Supplied records
================
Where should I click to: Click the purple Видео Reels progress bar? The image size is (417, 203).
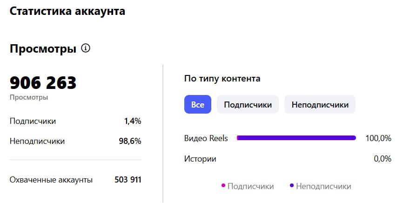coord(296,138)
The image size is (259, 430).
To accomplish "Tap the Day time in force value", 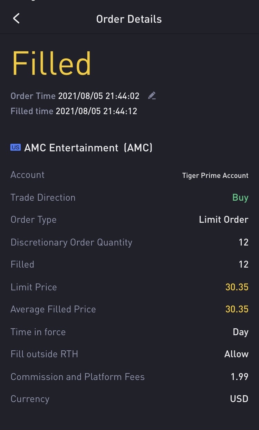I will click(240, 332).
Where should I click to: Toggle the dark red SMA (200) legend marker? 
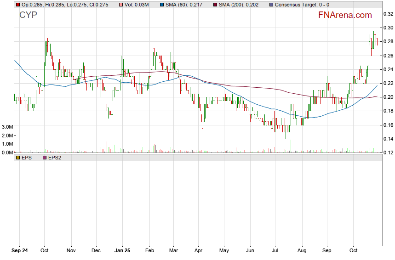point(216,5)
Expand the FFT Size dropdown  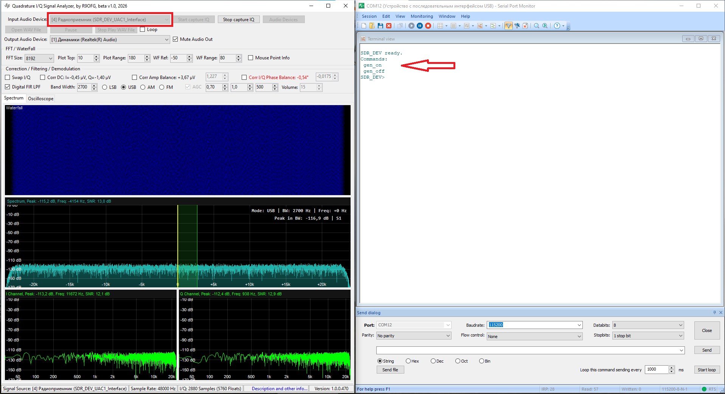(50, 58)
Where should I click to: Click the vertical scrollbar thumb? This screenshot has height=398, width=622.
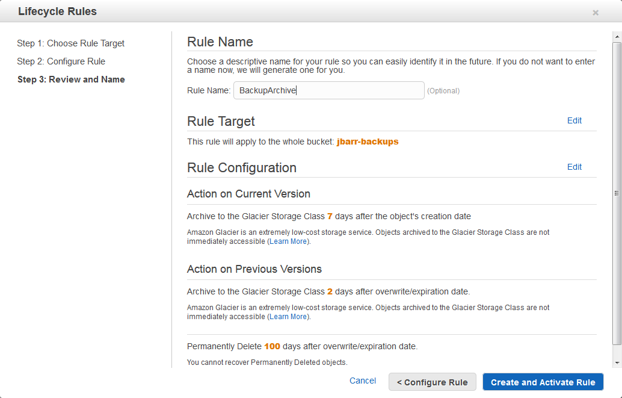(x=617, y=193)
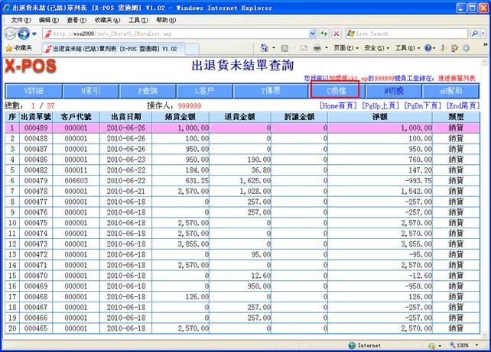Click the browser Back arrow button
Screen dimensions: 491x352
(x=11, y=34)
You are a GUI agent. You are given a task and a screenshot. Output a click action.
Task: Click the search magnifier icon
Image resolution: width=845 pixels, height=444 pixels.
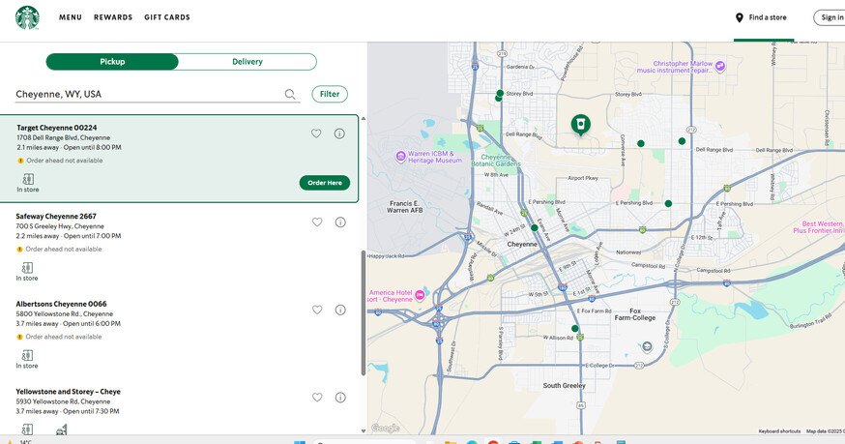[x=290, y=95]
================
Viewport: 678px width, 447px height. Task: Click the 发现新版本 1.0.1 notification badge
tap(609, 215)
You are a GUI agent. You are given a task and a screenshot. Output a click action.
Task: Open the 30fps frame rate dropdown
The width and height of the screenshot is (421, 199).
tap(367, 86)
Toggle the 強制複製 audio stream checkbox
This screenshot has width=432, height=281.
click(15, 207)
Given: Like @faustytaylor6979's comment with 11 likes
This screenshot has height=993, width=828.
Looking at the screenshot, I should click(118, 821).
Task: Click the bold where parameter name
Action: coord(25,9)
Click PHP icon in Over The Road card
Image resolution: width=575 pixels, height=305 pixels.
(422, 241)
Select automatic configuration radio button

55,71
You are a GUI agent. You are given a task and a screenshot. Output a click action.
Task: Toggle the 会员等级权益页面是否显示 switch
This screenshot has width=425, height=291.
================
What you should do
Write out every line in the data that holds the string "icon".

Your solution
Task: Click the search magnifier icon
Click PHP icon in Over The Road card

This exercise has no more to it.